[Opening Records provided section]

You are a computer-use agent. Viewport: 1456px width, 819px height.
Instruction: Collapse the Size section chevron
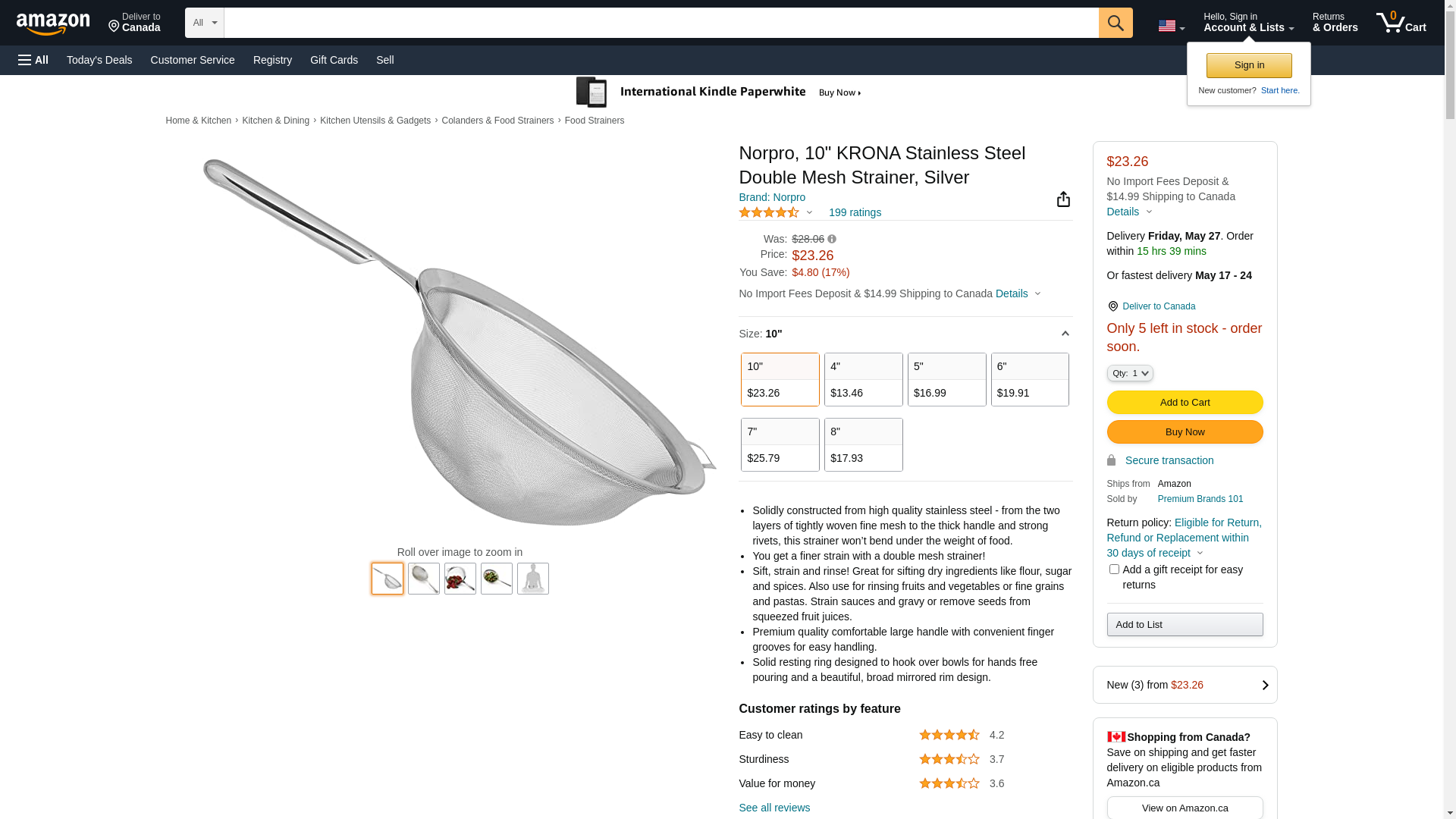coord(1065,334)
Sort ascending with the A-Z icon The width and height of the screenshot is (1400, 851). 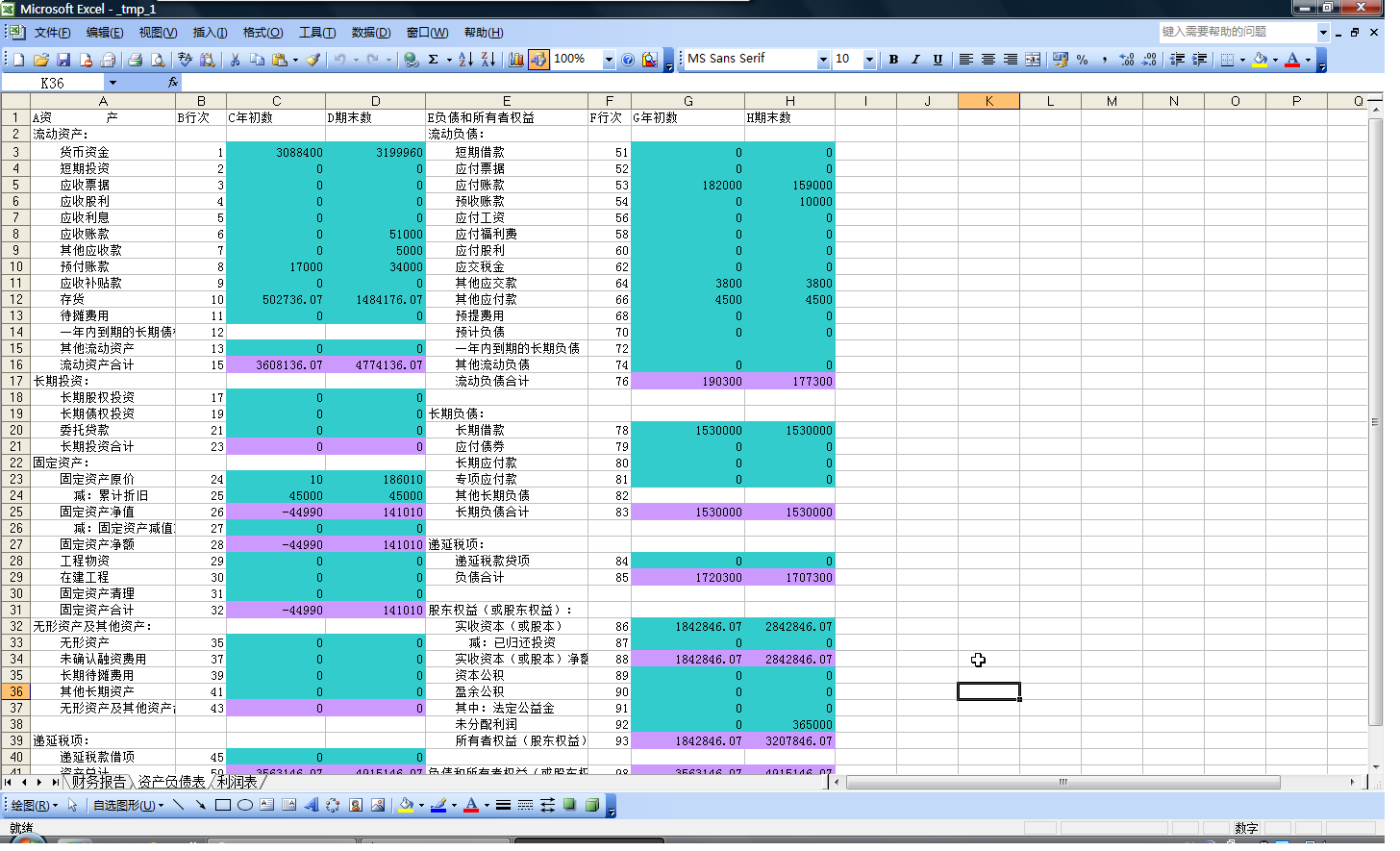pos(465,60)
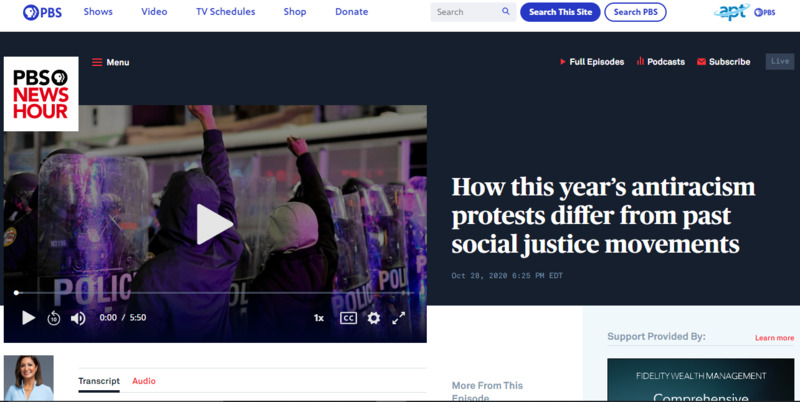Open video settings gear
Viewport: 800px width, 402px height.
click(373, 318)
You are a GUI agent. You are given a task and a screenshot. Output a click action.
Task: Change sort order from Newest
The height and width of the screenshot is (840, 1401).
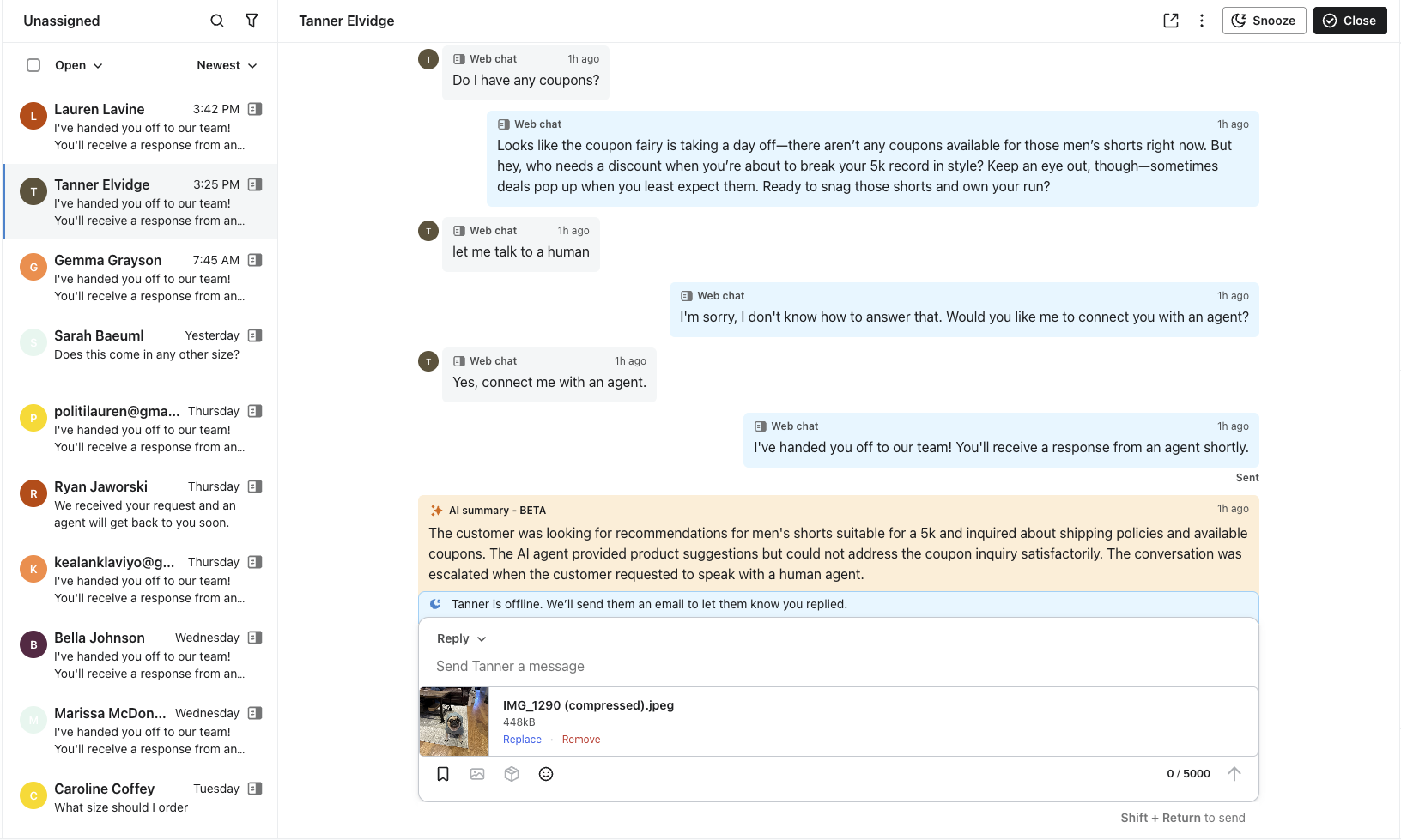click(227, 65)
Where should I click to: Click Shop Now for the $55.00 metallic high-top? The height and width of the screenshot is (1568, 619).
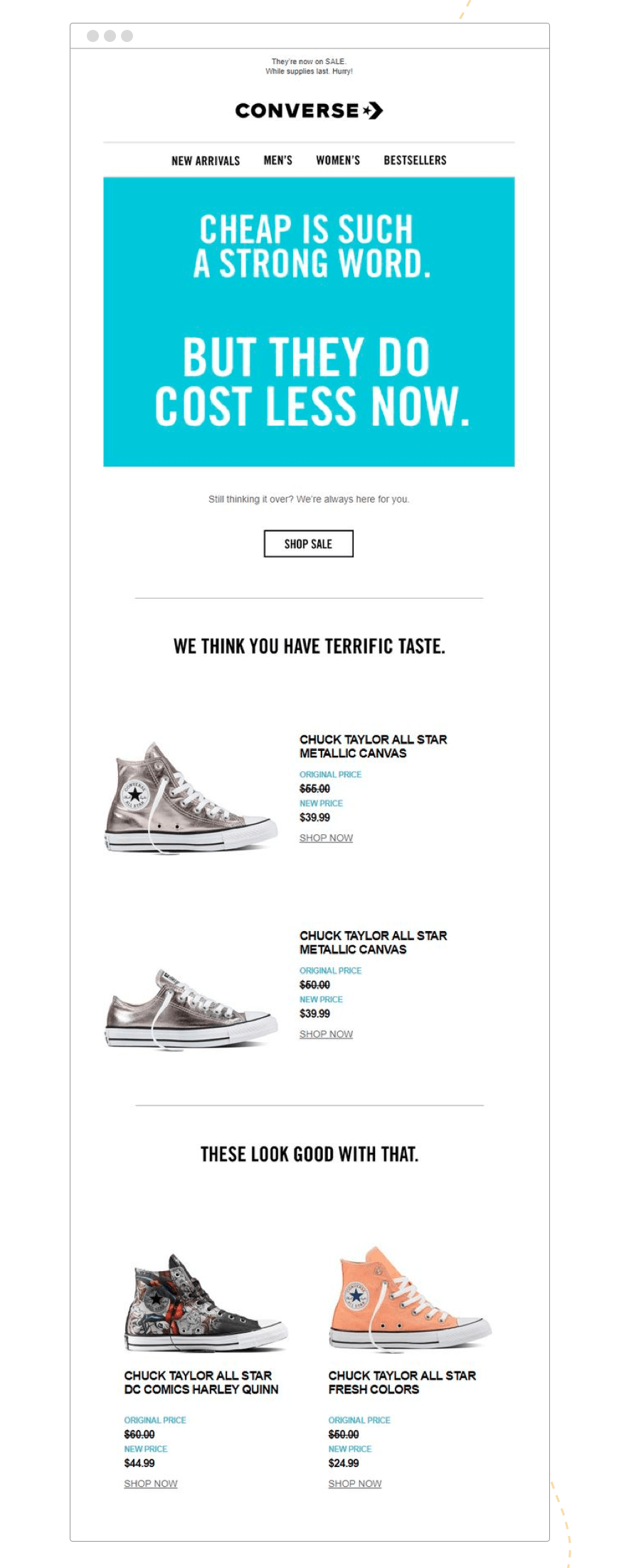click(x=326, y=838)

[Closing Records provided section]

(Activity): Each line of the entries that contains "agent" counts once; state the total as a bare number.

(Solution to this exercise): 2